Charisma: Can Minds Be Opened?

The idea of a completely open mind is a misnomer. For a true open mind to exist, one must have a blank slate of experiences without any preconceived notions. As soon as a person begins to have experiences, she ceases to have an open mind, holding close to ideas and paradigms that help make sense of the world. Invariably, your value comes in creating a greater awareness whether it is accepted or not.

As pattern-seeking individuals, our paradigms help us make rapid sense of how the world operates, using these patterns to protect us physically and emotionally. Our experiences come through personal encounters or vicariously through others. As such, new information will do one of three things to a person's paradigm: 1. Transform or shift, 2. Expand, 3. Fall by the wayside. In transforming or shifting a paradigm, the individual has accepted a new pattern of thinking that supersedes a previous thought pattern. Depending on the malleability of the person's willingness to change, this transformation may be smooth or a tumultuous intrusion.

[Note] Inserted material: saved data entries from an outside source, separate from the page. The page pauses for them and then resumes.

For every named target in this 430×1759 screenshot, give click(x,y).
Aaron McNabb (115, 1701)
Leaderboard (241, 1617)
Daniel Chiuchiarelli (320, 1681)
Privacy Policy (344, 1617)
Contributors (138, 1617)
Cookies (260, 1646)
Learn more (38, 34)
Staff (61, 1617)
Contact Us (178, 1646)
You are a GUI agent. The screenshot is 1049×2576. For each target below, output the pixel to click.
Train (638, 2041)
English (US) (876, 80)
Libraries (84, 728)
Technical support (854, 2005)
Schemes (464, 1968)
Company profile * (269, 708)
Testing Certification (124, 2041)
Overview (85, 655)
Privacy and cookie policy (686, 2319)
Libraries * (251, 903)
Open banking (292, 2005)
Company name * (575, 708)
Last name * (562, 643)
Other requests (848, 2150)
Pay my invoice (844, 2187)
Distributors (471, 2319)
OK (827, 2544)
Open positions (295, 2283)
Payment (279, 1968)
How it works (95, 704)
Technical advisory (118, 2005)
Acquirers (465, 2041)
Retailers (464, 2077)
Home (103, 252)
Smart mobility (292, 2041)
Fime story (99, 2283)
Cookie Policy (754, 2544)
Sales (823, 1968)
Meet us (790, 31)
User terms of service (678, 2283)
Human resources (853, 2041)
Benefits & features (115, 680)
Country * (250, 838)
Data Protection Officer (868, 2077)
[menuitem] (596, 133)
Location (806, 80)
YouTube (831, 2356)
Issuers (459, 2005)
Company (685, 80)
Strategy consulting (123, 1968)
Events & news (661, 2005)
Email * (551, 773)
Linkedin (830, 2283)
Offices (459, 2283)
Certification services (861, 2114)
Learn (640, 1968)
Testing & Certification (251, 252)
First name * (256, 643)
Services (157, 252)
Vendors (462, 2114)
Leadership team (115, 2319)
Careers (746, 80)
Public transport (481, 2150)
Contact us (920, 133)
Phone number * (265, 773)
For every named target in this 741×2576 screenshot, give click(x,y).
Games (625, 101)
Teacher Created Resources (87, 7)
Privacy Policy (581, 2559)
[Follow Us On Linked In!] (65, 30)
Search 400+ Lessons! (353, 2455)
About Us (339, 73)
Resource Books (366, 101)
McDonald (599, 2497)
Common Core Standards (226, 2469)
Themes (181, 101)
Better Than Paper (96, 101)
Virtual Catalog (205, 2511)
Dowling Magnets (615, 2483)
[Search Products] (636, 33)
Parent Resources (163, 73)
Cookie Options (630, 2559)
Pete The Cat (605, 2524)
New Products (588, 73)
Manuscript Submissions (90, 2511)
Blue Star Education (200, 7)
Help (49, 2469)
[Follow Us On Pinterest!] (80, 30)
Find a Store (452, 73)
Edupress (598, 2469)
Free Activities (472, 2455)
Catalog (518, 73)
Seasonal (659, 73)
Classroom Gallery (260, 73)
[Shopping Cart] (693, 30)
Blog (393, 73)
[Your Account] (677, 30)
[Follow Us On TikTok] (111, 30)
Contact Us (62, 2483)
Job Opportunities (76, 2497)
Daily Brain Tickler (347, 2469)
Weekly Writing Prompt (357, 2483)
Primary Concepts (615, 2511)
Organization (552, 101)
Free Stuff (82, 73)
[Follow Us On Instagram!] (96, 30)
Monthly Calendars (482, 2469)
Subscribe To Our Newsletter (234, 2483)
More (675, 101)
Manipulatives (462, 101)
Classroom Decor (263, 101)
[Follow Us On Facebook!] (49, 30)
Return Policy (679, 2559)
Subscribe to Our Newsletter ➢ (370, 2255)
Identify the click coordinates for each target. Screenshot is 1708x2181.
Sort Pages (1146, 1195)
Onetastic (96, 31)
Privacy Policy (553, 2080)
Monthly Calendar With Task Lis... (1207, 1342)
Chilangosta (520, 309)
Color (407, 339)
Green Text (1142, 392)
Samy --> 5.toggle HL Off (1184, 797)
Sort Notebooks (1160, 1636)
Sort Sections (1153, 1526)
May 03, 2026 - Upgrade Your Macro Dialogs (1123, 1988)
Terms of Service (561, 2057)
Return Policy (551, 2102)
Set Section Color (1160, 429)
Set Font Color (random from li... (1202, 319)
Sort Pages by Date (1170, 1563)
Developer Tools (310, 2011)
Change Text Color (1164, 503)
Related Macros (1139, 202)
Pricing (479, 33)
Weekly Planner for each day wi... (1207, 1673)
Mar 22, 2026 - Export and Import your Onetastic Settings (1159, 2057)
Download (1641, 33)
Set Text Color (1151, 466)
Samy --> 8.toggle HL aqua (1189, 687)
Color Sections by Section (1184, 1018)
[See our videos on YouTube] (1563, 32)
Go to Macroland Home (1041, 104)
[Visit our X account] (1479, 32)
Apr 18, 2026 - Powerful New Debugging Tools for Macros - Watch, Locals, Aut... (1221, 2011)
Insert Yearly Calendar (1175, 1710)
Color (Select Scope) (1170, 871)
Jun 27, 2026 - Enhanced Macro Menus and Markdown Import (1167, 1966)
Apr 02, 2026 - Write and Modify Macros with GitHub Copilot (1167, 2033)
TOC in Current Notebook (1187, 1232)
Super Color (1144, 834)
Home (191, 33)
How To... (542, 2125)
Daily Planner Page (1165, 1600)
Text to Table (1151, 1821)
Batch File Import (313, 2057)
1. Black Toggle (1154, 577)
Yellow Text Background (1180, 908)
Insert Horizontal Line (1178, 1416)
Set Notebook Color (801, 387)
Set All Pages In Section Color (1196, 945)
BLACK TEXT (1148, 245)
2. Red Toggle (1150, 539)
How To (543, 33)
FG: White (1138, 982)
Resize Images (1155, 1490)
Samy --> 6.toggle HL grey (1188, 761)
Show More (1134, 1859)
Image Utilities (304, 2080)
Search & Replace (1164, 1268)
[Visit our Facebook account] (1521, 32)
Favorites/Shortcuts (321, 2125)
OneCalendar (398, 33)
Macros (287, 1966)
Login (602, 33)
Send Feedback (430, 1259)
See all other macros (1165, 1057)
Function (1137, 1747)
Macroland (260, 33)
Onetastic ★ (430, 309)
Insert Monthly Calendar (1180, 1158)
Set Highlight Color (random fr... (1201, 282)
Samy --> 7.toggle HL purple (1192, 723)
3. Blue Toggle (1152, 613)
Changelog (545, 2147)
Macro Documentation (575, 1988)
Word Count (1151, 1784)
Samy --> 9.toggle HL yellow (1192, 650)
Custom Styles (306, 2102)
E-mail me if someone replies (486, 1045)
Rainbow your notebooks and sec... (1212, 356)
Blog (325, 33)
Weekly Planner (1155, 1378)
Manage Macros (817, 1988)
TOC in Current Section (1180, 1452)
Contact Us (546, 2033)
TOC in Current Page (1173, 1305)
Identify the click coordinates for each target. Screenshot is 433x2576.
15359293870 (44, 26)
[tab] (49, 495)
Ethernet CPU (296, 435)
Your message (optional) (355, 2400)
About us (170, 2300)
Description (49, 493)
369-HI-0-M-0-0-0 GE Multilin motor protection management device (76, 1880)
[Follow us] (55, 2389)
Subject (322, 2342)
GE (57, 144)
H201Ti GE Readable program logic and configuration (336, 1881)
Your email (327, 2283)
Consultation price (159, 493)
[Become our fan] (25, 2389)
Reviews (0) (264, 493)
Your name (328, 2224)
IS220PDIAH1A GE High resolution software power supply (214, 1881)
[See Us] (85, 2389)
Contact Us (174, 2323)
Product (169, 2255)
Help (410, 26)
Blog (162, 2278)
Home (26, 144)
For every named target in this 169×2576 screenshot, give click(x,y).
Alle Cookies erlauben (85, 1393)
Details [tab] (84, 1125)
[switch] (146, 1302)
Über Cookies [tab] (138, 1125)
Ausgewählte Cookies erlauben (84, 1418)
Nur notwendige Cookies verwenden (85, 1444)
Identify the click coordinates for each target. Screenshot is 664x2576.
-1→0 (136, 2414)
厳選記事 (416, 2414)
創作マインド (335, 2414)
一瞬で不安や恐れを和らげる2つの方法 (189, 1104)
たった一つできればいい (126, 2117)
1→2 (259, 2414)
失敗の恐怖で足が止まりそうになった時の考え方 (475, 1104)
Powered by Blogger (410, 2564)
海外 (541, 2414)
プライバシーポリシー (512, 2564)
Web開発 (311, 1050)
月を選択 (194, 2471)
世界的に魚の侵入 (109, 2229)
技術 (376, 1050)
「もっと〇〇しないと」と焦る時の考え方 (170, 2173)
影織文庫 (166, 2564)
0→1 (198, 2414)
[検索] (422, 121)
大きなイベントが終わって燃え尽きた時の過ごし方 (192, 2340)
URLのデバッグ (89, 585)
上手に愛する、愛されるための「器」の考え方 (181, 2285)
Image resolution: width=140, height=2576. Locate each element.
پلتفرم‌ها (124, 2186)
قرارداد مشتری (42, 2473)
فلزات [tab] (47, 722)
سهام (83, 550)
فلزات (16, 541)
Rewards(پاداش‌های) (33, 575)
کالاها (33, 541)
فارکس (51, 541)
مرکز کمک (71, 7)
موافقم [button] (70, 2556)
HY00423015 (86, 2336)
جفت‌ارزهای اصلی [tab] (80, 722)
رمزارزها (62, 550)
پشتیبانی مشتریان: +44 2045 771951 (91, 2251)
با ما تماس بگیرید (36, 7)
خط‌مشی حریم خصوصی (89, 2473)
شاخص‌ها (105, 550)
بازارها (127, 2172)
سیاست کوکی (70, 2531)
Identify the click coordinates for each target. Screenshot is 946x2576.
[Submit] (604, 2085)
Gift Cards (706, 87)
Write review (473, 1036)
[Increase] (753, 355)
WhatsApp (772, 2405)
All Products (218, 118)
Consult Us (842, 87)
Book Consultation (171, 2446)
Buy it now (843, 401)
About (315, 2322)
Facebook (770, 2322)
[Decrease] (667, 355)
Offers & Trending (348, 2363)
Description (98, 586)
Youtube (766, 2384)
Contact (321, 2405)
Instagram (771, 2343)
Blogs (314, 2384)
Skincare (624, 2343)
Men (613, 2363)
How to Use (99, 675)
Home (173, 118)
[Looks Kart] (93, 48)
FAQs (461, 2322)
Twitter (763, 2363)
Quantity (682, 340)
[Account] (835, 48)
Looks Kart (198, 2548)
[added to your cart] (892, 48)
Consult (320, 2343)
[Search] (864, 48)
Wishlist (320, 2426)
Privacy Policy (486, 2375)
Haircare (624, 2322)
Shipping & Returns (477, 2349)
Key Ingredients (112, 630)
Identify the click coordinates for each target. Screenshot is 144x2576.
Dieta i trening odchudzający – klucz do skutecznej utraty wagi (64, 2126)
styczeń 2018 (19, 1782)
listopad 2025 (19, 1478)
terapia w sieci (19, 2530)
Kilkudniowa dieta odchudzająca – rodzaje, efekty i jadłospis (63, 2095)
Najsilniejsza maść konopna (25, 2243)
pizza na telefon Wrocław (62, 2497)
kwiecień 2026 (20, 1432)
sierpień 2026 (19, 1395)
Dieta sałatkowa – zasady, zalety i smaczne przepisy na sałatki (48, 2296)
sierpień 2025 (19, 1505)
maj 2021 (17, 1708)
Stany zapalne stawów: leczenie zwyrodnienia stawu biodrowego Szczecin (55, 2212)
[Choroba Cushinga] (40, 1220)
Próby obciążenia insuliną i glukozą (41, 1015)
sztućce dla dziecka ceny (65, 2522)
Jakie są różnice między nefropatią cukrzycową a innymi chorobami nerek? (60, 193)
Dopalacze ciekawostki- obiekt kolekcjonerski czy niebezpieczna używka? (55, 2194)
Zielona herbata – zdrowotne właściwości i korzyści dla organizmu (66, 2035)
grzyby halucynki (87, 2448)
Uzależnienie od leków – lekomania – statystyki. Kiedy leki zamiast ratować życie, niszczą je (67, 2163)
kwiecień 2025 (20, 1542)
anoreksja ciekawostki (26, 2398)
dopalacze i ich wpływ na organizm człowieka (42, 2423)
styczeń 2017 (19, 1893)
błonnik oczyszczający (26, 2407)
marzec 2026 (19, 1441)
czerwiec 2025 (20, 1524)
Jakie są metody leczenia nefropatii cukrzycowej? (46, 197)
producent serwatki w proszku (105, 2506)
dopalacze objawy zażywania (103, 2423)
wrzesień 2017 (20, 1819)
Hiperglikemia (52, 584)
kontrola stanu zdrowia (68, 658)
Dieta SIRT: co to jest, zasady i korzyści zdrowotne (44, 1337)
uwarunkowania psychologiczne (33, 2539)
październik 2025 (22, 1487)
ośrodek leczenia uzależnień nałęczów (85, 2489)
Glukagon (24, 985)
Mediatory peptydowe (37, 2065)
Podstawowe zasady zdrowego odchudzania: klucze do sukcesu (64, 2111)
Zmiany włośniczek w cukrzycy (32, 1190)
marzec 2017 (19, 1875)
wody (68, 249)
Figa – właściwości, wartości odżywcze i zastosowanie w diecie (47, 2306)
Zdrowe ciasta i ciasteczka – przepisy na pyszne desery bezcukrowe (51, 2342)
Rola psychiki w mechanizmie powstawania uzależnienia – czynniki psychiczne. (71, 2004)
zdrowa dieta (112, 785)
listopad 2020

The new mode of thinking is antithetical to the previous thought pattern. The individual willingly chooses to change paradigm, because she has found greater protection with deeper awareness. Secondly, the individual will expand her paradigm by building on supplemental information that solidifies current modes of thinking. Semantically, this might be viewed as a transformation or shift, but in this view, the person is not releasing a viewpoint, but merely adding to the accepted belief system. This might be defined as experiencing a moment of clarity. Finally, information may fall by the wayside, because it has hit upon a mindset that either doesn't see the value or outright rejects the notion. The person doesn't get it or see the relevancy. The most important point to remember is that information is consistently filtered to occupy one of these spaces. You want your ideas to transform or expand, but hopefully never fall by the wayside.